He may not have ever been a popular leader, often preferring a quiet corner in the rough tumble of Indian politics, but it was Gujral’s diplomacy and ability to keep friends across political borders that helped him stay afloat in various posts and elevated him to the Prime Minister of the nation.
Born on 4 December, 1919 in Jhelum , Pakistan to parents who were part of the freedom struggle, it was hardly a surprise that Gujral took to politics early in life. He had a rich education, and with teachers like the poet Faiz among his teachers, Gujral was inculcated with a love for Urdu language and poetry that lasted his lifetime.
Not surprisingly he took to student politics, and initially was a member of the communist party. Gujral also was president of the Lahore Students Union, and like his parents, went to jail during the freedom struggle when he backed the Quit India movement.
Like many families his also moved to Delhi during Partition. After a stint in the New Delhi Municipal Corporation as Vice Chairman, he caught the eye of Indira Gandhi and became a minister of state and held various portfolios between 1967 and 1976. He held positions like Communications and Parliamentary Affairs, Information and Broadcasting, Housing and Planning.
During the Emergency, the usually diplomatic Gujral had a run in with Sanjay Gandhi over the coverage of the Emergency by newspapers at the time, a move that cost him his post of the Information and Broadcasting ministry. However, he stayed on in the Congress, not leaving despite the slight.
In the 1980s, he chose to leave the Congress for the Janata Dal and in 1989 even won from the Jalandhar parliamentary seat to the Lok Sabha, and became the Minister of External Affairs in VP Singh’s government.
During his tenure he was sent to deal with the kidnappers of Rubaiya Sayeed, the daughter of the Union Home Affairs Mufti Mohammed Sayeed , which led to the release of five terror suspects for her safe return. He even had to represent India when Iraq invaded Kuwait in 1990 and his meeting with Iraqi dictator Saddam Hussein raised a few eyebrows.
When the United Front, a coalition of many regional parties including the Janata Dal, won the 1996 elections to come to power, Gujral found himself in familiar territory when he was made by the External Affairs Minister by HD Deve Gowda. However, a fall out between the Congress, which was supporting the government from outside at the time, resulted in Gujral becoming the 12th Prime Minister of India.
Not a man to leap into controversies and normally adept at dodging them by not doing anything, Gujral in his year long tenure managed to embroil his government in a few before he had to step down.
Janata Dal president and then Bihar Chief Minister Lalu Prasad Yadav faced allegations of siphoning off crores in the Fodder scam. Gujral and his government did nothing barring transfer the CBI director who had discovered the scam.
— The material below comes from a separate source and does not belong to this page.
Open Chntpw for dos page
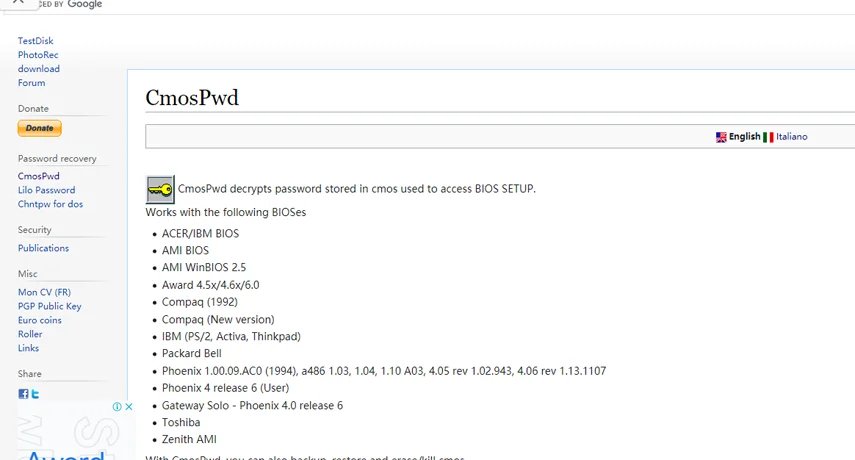The height and width of the screenshot is (460, 855). click(x=50, y=204)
When MLAs in the Uttar Pradesh chose to throw mikes during a no-confidence vote against the BJP government in October 1997, Gujral’s government recommended President’s rule in the state, a recommendation that was instantly returned by the then president KR Narayanan and struck down by the state’s high court.
Gujral’s forte remained foreign affairs throughout his tenure and he even came up with the ‘Gujral Doctrine‘ on how India should deal with her neighbours,that reaped dividends for India.
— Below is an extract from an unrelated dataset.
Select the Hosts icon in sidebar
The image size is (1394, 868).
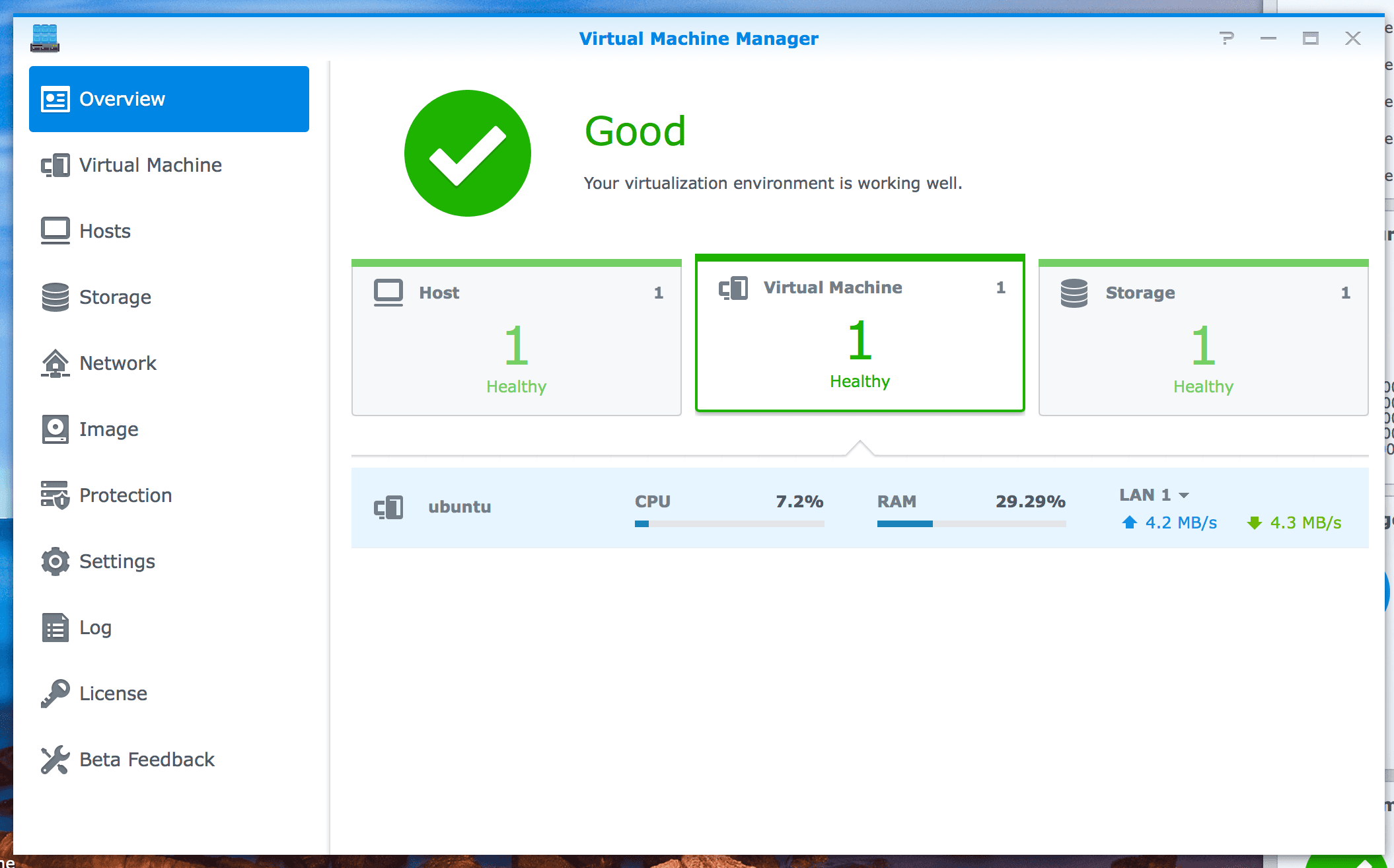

And then in 1997 the axe fell when the United Front government refused to kick out the DMK from the alliance after the Jain Commission, which probed the assassination of former Prime Minister Rajiv Gandhi, found that the party had backed the now destroyed Sri Lankan insurgency group LTTE that had killed him. The Congress demanded the report be tabled and the DMK be shown the door, Gujral and the United Front refused and the rug was pulled out from under them by Congress president Sitaram Kesri.
After his tenure as Prime Minister, Gujral remained in politics but stayed on the sidelines, occasionally criticising the BJP government and opposing President’s rule in Bihar. He was even offered a Congress ticket by the party, but he preferred to stay on in the Janata Dal, choosing the propriety of not switching parties given he had served as a prime minister in the past.
However, he never stopped backing better relations between India and Pakistan . He backed it while he was Prime Minister and even when the BJP, who he never cared much for, made overtures to improve relations. An eloquent speaker and a man of words, Gujral recited poems to Pakistani diplomats he ran into and writing couplets in his spare time.
He gradually faded away from public life, preferring to be involved in other causes and shunning the public eye.